|
Boost Users : |
From: Feldman, Yulik (yulik.feldman_at_[hidden])
Date: 2005-07-19 04:14:06
Hi,
Our project has recently run into severe performance issue with
remove_edge() function of Boost graph. In our particular case, we use
adjacency list specialized as:
typedef adjacency_list<
listS,
vecS,
bidirectionalS,
CdfgNodeProperty,
CdfgEdgeProperty> CdfgType;
At some point in the flow, we need to remove great amount of edges from
the graph, an amount comparable to the total number of edges in the
graph. Unfortunately, since the complexity of removal of each edge is
about O(E/V) the complexity of removal of all edges is about O(E * E/V).
This appears to be too much, when the number of edges is big.
What is actually interesting about this situation, is that I see no way
to remove all edges (let's say we need to remove all edges) with any
Boost function and with any adjacency list specialization in O(E)
complexity, not necessarily the one we're currently using. The O(E/V)
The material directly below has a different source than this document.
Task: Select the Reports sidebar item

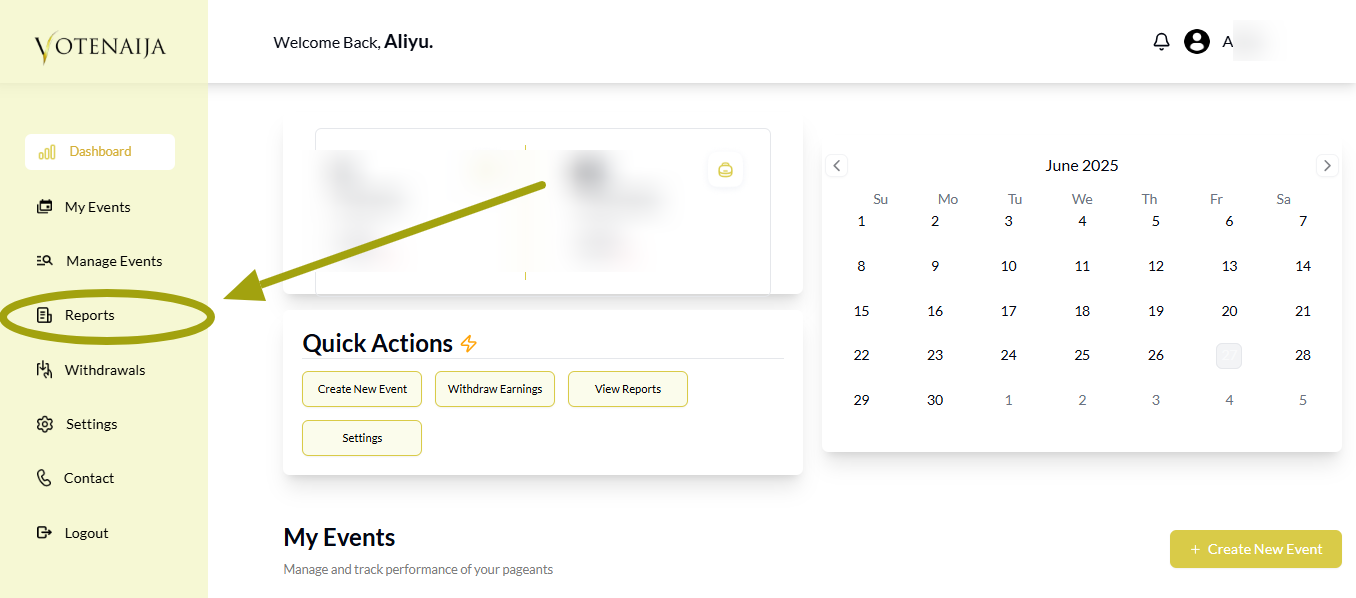Action: 89,315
complexity of the remove_edge() comes from the fact that there is a need
to remove the edge from in/out edge lists of the vertices connected by
the edge. Even though I know I will not need any of these lists after
all edges are removed, remove_edge() doesn't know that, so it is doing
the "extra" work of updating the lists one-by-one. Moreover, in case of
edge lists such as vector/list/multiset, i.e. containers that allow
parallel edges in the graph, the search is linear in the size of
containers (resulting in O(E/V) complexity of the operation). The
question is what can be done, in any way, to do this "simple" operation
of removing all edges of the graph in "more reasonable" complexity O(E)
instead of O(E * E/V)?
It doesn't help to try to remove many edges at once, such as using
clear_in_edges() function to remove all in-edges of the given node, or
clear_vertex() to remove all edges of the given node, because these
functions still have to remove all the edges being removed from the edge
list of the connected nodes. This results in the same complexity of the
operation, as with using repetitive remove_edge() calls.
It also doesn't help using other containers for storing in/out edge
lists, such as list or multiset, instead of vector. Although the removal
operation is faster in these containers, the search operation that looks
for the edge to be removed is still in the order of the size of the
container. For containers such as set or hash set, the search operation
is faster, but such containers do not allow parallel edges, since the
edges are indexed by the node identifier on the other side of the edge.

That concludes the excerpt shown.